0

I have a model in django called "Sample" I want to query and return a large number of rows ~ 100k based on filters. However, it's taking up to 4-5 seconds to return the response and I was wondering whether I could make it faster.

(Need to improve converting from queryset to df to response json. Not querying from DB)

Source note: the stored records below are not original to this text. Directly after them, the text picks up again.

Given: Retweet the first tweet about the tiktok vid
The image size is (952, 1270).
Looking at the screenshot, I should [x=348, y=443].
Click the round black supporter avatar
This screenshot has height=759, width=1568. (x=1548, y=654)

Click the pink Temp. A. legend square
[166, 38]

My current code looks like this:

@api_view(['POST'])
def retrieve_signal_asset_weight_ts_by_signal(request):
    
    #code to get item.id here based on request

    qs = Sample.objects.filter(
        data_date__range=[start_date, end_date],
        item__id = item.id).values(*columns_required)

    df = pd.DataFrame(list(qs), columns=columns_required)    
    response = df .to_json(orient='records')

    return Response(response, status=status.HTTP_200_OK)

Based on multiple test cases -- I've noticed that the slow part isn't actually getting the data from DB, it's converting it to a DataFrame and then returning as JSON. It's actually taking about 2 seconds just for this part df = pd.DataFrame(list(qs), columns=columns_required). Im looking for a faster way to convert queryset to a json which I can send as part of my "response" object!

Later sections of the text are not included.